### About this task:
Return each line of the records below that contains the word "will".
*** Dataset entries ***
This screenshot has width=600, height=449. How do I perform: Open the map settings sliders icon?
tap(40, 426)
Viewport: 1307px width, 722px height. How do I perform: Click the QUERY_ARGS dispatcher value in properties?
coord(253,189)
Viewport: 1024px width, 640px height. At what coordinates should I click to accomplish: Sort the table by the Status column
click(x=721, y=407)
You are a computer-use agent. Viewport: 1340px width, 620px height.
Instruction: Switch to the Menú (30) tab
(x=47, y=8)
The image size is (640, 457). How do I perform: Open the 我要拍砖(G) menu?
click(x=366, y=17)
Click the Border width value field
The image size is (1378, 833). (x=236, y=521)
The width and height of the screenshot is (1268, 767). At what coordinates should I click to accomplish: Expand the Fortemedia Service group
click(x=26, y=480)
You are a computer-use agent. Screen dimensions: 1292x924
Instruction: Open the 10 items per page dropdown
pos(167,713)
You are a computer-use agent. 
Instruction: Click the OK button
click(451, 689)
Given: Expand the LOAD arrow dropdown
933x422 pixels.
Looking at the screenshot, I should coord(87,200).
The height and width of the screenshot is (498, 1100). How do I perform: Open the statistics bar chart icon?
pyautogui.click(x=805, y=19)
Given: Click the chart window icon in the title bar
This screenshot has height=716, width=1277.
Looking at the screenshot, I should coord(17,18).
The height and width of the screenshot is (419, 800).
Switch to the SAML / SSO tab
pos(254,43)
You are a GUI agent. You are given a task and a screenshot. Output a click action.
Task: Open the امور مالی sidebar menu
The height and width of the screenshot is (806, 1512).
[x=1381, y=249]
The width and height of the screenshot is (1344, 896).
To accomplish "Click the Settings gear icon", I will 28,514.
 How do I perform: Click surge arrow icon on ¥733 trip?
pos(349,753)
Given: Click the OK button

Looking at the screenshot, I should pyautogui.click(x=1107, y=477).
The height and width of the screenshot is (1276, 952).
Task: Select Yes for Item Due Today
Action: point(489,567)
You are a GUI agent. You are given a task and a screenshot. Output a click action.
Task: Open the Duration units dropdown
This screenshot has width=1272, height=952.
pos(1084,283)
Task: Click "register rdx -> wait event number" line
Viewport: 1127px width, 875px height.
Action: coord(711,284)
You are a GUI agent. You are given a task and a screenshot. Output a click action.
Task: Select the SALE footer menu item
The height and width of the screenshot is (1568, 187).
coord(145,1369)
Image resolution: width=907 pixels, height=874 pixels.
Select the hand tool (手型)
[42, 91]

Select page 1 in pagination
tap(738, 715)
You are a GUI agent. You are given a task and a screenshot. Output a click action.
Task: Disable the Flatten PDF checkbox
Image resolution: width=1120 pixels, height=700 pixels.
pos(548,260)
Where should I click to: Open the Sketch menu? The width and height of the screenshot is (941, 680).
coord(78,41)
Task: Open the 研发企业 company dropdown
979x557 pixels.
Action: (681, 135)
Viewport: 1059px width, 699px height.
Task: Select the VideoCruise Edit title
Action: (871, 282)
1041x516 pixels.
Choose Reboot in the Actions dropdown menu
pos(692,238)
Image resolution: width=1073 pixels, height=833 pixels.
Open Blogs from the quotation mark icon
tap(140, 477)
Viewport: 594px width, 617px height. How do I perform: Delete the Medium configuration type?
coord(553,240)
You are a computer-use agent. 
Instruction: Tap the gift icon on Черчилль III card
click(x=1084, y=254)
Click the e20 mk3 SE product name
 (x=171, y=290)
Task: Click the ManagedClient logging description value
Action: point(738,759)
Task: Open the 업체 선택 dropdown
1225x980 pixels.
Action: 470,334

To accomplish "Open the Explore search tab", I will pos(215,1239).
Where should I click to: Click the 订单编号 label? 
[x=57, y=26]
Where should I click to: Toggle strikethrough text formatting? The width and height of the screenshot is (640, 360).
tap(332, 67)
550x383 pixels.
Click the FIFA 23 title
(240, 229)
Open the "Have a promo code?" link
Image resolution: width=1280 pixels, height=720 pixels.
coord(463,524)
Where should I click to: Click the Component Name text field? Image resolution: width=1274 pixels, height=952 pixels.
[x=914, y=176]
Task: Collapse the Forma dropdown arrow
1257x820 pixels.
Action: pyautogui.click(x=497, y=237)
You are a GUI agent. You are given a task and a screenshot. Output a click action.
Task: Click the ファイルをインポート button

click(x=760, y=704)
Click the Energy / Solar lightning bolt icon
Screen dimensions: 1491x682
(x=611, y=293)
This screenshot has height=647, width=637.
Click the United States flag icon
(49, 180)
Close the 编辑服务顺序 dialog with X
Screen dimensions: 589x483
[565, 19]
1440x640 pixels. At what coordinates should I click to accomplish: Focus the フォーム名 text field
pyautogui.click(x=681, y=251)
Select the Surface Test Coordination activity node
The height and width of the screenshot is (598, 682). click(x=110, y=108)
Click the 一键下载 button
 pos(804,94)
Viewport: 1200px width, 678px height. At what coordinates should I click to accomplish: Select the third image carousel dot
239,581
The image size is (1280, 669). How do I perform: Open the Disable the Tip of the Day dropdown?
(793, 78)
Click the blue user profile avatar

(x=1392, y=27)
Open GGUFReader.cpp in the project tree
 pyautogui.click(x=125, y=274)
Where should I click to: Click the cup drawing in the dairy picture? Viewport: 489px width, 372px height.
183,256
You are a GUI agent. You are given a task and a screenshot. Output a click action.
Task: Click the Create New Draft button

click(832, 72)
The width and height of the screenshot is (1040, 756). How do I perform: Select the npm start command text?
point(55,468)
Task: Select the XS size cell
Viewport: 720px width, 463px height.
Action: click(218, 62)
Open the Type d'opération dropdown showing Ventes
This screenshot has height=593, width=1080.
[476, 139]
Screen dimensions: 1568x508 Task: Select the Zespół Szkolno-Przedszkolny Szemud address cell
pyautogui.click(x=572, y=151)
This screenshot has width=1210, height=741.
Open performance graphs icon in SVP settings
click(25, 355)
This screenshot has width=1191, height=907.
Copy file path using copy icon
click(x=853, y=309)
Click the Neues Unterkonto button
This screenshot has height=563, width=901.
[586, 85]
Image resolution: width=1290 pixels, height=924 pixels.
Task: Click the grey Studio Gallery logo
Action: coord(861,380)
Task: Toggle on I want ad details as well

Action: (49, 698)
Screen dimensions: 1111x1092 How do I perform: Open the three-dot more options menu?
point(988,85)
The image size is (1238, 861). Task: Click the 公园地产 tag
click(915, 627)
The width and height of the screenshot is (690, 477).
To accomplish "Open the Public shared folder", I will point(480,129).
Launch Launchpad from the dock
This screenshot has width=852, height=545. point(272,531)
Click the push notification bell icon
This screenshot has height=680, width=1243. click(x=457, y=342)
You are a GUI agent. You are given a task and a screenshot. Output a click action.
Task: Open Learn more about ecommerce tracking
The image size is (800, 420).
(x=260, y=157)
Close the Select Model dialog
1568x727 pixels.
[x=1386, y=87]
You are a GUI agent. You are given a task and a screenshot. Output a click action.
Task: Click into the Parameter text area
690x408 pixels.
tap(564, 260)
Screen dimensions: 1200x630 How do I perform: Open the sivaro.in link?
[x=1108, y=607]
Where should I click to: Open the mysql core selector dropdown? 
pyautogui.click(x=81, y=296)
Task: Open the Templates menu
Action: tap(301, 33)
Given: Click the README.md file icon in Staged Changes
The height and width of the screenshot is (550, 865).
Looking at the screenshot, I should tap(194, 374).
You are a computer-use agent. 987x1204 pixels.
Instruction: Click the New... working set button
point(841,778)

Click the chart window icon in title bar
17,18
***
### The answer:
To accomplish "Click the Settings gear icon", I will 28,514.
To accomplish "Open the Explore search tab", I will pos(215,1239).
To accomplish "Open the Public shared folder", I will point(480,129).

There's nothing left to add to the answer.